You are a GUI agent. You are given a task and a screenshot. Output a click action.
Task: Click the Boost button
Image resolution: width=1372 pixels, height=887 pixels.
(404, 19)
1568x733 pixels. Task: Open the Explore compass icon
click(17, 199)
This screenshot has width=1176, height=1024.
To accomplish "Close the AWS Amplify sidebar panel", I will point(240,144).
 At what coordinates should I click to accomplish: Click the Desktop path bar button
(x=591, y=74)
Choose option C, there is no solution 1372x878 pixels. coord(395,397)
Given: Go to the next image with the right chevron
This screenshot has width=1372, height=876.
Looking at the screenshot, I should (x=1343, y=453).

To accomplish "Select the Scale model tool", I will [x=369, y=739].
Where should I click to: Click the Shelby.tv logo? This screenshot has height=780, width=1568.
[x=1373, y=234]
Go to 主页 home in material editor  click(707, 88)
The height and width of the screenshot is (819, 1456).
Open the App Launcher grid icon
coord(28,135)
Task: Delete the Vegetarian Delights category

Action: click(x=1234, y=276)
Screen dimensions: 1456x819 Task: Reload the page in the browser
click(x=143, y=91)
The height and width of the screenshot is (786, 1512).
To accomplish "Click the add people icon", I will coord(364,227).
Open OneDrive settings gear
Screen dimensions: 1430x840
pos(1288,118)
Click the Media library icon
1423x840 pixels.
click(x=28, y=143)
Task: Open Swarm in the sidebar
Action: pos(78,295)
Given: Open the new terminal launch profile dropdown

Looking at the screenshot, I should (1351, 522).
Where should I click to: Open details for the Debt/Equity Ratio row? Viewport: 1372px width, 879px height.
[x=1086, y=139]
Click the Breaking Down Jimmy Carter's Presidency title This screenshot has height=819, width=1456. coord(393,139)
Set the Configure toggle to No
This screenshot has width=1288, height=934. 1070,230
┄┄┄┄┄┄┄┄┄┄┄┄┄┄┄┄┄┄┄┄
> GOAL OF THE EXERCISE
Filter the entries and keep only the lines holding "will".

> SOLUTION TO THE EXERCISE
To accomplish "Close the AWS Amplify sidebar panel", I will point(240,144).
To accomplish "Select the Scale model tool", I will [x=369, y=739].
To accomplish "Click the add people icon", I will coord(364,227).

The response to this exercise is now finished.